Yom Kippur: A Day of Atonement, Reflection, and Spiritual Cleansing
Understanding Yom Kippur
Recognized as the holiest day of the year in the Jewish calendar, Yom Kippur, also known as the Day of Atonement, is an observance that spans two days due to the lunar Jewish calendar. The days run from sunset to sunset, with this year’s Yom Kippur commencing at sunset on September 24 and wrapping up on the evening of September 25.
From Rosh Hashanah to Yom Kippur: The Days of Awe
This significant day concludes the “Days of Awe,” a ten-day period that commences with the Jewish New Year, Rosh Hashanah. Jews worldwide use this period to ponder their actions over the past year, seeking atonement for any wrongdoings through worship and prayer. This self-reflection and request for forgiveness can occur in a synagogue or at home, aiming to begin the Jewish new year with a “clean slate.”

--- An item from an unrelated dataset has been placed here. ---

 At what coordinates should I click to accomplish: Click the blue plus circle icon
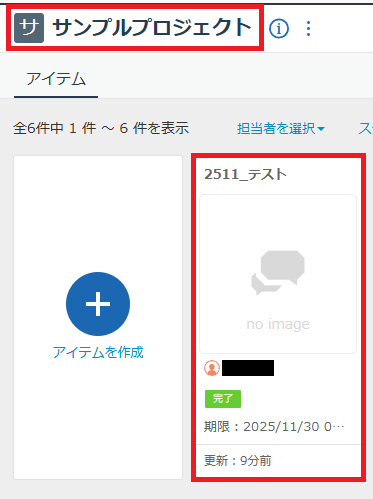98,304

The Historical Roots of Yom Kippur
The origins of Yom Kippur are believed to date back to the time Moses led the ancient Israelites out of slavery. After Moses received the Ten Commandments from God, he found the Israelites worshiping a Golden Calf, a false idol. Following their atonement for this sin, God forgave them, marking the foundation for the Day of Atonement.
Observing Yom Kippur: Fasting and Abstinence
Jews traditionally fast from sunset to sunset on Yom Kippur, abstaining from food and water. More observant individuals also refrain from bathing, wearing leather shoes, using perfumes or lotions, and engaging in marital relations. This abstinence symbolizes a spiritual cleansing, demonstrating one’s commitment to true and pure repentance. However, exceptions are made for children under 13, the sick, the elderly, and pregnant or breastfeeding women.
Breaking the Fast: The Conclusion of Yom Kippur
At the end of Yom Kippur, it is customary to “break the fast” with a shared meal amongst families and friends. In North America, this typically includes bagels, lox, schmears, and desserts like coffee or Jewish apple cake. For those not of Jewish faith wishing to send well wishes to those observing Yom Kippur, the usual greetings are “Have an easy fast” or “Have a good fast.”